Monday, 30 September 2019
I am living with nodes. I just have to pull back, because I am limited. Because I have nodes.
First off, I freaking hated this reading. It was extremely complicated for someone with only a surface level understanding of the computational language used. As well as that, Franklin has a habit of writing extremely long sentences and over-explaining a lot of what is said, although never actually breaking down any of his concepts in the interest of accessibility. The reader envisioned here already has a complex understanding of how Cloud technology works, which feels redundant. The most helpful part of the article, to me, was the beginning where Aristophanes' play The Clouds is used to illustrate where the concept of the Cloud in computation originates. I'm aware this may be Art student bias at work.
One [small] section of this article that I did find interesting and actually did make some semblance of sense was the section on "nodes." (p.458) Franklin makes the claim that the Cloud being completely removed from how we understand the Internet is impossible. The base idea being refuted is that the Cloud aims to uncouple connectivity from node infrastructure in order to create a completely free and limitless digital space. Nodes referring to points of communication, such as PC's or phones. The suggestion is that the Internet as we know it is still a tangible network because it needs these nodes to be in operation, as these points of communication are what allow for the Internet to interact with users and thus serve it's assumed purpose.
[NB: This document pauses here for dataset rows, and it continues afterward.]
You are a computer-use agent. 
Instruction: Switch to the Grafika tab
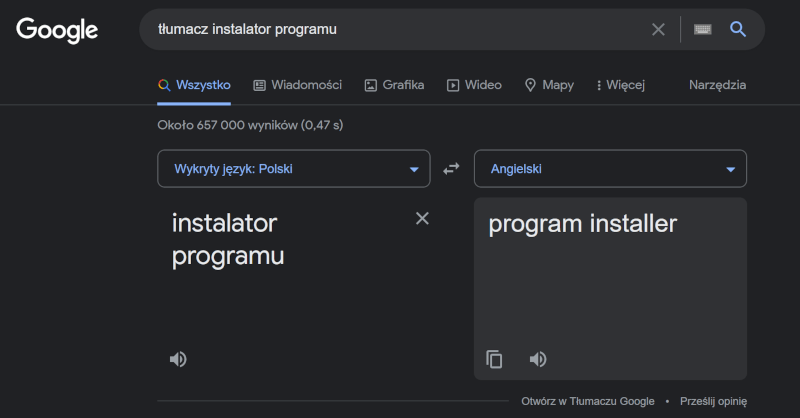[x=394, y=85]
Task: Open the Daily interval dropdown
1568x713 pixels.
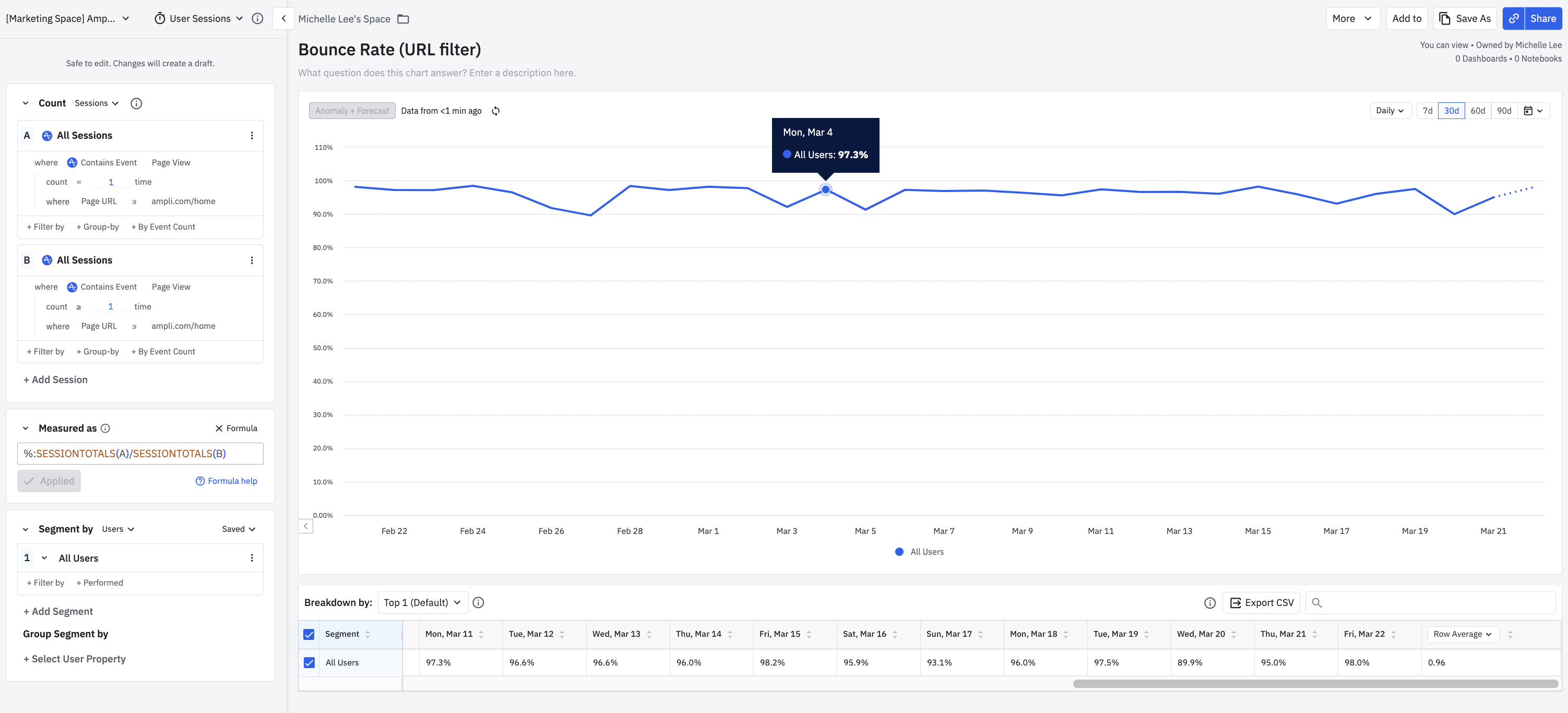Action: 1389,111
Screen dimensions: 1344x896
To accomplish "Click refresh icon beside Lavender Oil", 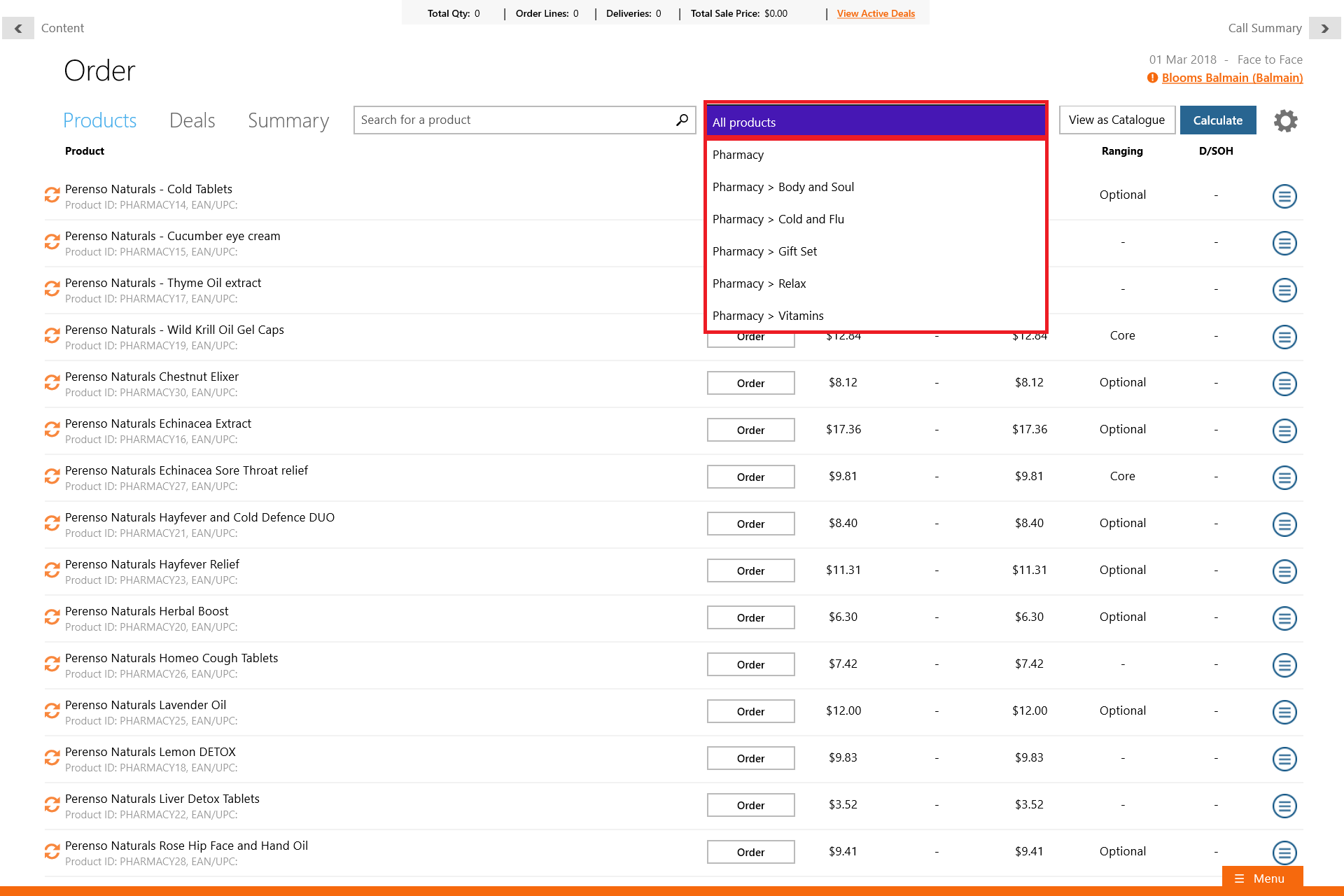I will pyautogui.click(x=52, y=711).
The belief that the Cloud embodies ubiquity in a way that would mean we do not need these points of communication, in an elimination of hardware, is false- as explained here by Franklin:
"Where the web-type network assures the possibility of measurement and representation by counting nodes and edges, then, the cloud eliminates the representation but not the existence of these constitutive units." (p. 458)
True, the Cloud presents as a type of autonomous digital organism, whereas the Internet presents as an ecosystem of many such digital organisms, it's still a thing that is ultimately routed in the physical, as without any physical space to exist from or being interacted with, it fails to be. The Cloud is an always will be a digital thing which means it draws its life from computers, which, at the end of the day, are physical things. The evolution of computers is at this stage impossible to really envision a limit to, but I feel it is safe to say that neither them, not any digital information network, will ever exist without some physical link.